Other hormones should be stopped for a time too. Cortisol is made from progesterone, and estrogens slow the metabolism of cortisol, keeping it in the body longer.
If you still have low sodium when taking HC, ( HC has some mineralocorticoid properties), then aldosterone and renin activity should be measured. Sodium levels can be increased with the addition of fludrocortisone, a drug that replaces another adrenal hormone.
In Dr.
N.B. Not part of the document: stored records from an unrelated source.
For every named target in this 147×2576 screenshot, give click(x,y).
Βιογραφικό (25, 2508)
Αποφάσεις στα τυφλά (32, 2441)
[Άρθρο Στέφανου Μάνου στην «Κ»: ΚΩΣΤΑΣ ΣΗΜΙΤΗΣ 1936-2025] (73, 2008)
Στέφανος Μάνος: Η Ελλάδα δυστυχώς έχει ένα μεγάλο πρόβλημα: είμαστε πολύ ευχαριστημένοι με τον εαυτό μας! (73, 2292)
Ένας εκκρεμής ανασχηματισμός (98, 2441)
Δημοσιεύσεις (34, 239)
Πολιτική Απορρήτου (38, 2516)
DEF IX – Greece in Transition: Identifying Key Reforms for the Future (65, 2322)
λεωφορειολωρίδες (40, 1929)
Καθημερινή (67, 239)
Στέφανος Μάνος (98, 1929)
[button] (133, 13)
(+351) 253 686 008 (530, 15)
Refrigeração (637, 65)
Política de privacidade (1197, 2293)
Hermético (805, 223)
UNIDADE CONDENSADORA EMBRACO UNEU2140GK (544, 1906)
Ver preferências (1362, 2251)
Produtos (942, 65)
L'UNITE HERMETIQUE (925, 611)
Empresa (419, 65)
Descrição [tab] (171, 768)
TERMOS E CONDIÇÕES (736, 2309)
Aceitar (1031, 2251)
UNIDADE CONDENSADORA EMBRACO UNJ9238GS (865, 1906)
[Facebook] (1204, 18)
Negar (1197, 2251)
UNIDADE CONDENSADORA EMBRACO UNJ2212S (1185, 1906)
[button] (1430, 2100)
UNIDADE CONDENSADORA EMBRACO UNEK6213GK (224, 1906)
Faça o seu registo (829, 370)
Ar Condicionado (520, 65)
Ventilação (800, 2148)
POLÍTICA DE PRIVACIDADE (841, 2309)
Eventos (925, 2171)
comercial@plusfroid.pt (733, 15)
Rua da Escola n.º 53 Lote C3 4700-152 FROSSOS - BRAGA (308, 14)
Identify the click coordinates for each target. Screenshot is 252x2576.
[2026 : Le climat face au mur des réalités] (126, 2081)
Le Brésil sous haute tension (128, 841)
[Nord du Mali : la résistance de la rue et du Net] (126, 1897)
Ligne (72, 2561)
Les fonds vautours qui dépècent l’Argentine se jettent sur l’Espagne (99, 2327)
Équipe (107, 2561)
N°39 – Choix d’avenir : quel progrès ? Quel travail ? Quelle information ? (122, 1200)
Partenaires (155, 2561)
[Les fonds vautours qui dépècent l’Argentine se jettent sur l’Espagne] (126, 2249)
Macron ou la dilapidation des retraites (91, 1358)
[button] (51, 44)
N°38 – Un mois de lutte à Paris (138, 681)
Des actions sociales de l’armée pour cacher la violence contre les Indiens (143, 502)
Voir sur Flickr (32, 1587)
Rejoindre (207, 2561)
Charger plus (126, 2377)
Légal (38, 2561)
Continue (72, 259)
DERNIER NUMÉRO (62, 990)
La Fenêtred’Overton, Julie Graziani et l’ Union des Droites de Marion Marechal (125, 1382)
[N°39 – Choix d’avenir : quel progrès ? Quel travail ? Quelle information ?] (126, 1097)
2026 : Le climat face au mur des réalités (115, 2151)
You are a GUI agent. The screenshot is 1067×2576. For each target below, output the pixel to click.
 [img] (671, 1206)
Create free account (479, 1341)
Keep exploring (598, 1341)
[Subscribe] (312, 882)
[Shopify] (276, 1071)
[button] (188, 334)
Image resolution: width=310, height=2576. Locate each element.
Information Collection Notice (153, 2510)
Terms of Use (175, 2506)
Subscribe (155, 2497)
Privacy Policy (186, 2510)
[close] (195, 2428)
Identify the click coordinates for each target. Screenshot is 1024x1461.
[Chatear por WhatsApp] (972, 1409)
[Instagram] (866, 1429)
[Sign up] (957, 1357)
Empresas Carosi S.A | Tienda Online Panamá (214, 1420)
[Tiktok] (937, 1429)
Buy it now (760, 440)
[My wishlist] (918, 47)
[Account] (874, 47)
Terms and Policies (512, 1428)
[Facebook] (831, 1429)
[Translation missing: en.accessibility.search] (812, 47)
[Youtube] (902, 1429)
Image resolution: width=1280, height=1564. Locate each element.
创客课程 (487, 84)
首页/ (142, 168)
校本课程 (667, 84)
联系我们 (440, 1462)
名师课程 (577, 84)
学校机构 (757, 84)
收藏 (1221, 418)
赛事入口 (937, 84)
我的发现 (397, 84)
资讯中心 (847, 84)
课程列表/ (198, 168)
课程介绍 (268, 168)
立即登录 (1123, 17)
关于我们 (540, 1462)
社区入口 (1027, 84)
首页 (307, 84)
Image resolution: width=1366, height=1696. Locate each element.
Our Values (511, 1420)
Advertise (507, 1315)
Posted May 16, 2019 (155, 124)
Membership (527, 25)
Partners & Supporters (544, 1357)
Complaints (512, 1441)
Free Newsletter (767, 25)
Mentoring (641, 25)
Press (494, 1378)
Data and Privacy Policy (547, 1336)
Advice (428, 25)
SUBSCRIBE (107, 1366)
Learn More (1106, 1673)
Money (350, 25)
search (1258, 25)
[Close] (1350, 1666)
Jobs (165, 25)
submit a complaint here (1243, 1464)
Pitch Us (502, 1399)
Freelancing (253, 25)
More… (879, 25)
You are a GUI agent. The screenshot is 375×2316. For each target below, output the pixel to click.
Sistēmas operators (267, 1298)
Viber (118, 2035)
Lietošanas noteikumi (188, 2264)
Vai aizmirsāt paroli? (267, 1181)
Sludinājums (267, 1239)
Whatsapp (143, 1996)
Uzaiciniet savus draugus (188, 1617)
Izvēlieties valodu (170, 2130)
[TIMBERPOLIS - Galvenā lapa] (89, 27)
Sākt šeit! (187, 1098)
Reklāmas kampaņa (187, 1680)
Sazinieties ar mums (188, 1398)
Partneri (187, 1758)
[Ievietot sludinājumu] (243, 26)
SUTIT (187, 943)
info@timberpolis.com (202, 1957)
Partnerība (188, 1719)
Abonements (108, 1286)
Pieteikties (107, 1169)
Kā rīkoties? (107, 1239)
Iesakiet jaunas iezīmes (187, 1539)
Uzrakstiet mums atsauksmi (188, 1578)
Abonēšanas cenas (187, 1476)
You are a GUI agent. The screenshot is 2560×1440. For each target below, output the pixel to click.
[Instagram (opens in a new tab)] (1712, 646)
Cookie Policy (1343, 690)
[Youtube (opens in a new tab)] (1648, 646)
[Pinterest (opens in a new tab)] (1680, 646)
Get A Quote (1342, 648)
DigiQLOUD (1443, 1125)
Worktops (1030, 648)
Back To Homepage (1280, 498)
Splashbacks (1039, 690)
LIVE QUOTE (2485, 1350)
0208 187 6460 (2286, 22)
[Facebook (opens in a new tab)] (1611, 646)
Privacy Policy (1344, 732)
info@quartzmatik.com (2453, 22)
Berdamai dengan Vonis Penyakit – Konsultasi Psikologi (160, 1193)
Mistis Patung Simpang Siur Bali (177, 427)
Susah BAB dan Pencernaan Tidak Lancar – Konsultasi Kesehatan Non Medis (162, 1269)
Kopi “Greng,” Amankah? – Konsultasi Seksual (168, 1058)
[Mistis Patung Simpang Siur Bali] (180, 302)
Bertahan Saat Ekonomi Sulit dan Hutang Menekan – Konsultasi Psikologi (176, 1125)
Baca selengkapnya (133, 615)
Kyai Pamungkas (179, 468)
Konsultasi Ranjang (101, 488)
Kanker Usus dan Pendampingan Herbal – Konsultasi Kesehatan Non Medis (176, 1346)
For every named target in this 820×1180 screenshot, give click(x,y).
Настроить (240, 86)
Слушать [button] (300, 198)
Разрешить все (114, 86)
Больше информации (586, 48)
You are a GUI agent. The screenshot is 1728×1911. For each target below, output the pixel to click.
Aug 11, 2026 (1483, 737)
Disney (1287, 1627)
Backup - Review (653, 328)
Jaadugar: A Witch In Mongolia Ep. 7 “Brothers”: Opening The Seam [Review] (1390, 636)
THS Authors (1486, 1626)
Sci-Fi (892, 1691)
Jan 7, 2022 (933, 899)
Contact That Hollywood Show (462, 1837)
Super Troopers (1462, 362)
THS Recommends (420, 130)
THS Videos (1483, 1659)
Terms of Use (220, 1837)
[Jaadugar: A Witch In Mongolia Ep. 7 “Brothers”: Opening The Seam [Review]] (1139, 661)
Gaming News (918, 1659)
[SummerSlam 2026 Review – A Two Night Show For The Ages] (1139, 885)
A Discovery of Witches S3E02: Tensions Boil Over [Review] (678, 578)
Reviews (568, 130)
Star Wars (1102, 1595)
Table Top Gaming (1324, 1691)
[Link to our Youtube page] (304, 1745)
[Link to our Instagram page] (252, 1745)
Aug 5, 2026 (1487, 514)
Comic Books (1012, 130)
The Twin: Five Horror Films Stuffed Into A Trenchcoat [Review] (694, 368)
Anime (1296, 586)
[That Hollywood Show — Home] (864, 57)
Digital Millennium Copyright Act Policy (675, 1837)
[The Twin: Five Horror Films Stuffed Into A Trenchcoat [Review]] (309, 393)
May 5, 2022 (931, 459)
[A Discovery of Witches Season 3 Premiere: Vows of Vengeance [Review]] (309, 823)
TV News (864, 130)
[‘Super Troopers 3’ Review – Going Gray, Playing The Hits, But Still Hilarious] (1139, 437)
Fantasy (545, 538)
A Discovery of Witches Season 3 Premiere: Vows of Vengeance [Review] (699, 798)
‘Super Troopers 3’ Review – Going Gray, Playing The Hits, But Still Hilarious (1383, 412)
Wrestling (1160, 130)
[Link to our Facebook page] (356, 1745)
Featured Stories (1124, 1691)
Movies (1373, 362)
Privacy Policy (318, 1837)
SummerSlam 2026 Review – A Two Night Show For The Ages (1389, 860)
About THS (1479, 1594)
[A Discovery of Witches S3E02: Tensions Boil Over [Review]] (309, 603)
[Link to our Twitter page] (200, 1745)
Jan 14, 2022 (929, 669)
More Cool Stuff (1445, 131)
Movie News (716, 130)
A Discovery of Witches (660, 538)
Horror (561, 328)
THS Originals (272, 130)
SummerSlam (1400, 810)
Jefferies book,"Safe Uses OF Cortisol", he tended to have the opinion that patients should remain on it indefinitely, but many patients would taper off anyway, or move on.
In Dr. James L. Wilson's book, "Adrenal Fatigue....", his focus was to use lifestyle, dietary, and supplements to overcome this condition. He seemed to only recommend cortisol as a last resort, and only for 2 yrs. at the longest.
I haven't read of Dr. Borkin, but I agree that ACTH, and cortisol should be measured before Thyroid is treated. I don't think this is commonly done, but it should be. I agree that cortisol should also be measured along with DHEA, because starting DHEA in higher dosages can cause negative side-effects if cortisol is low.
I don't know about hormones and blood thickening.
People with low, and people with high cortisol can be prone to infections. In a healthy person, cortisol rises with infections, but only to the necessary degree.
I'm unable to recommend an Endocrinologist or practitioner, but maybe someone here could if you state your general location. You could also check online for good docs in your area, and read people's reviews/opinions of them.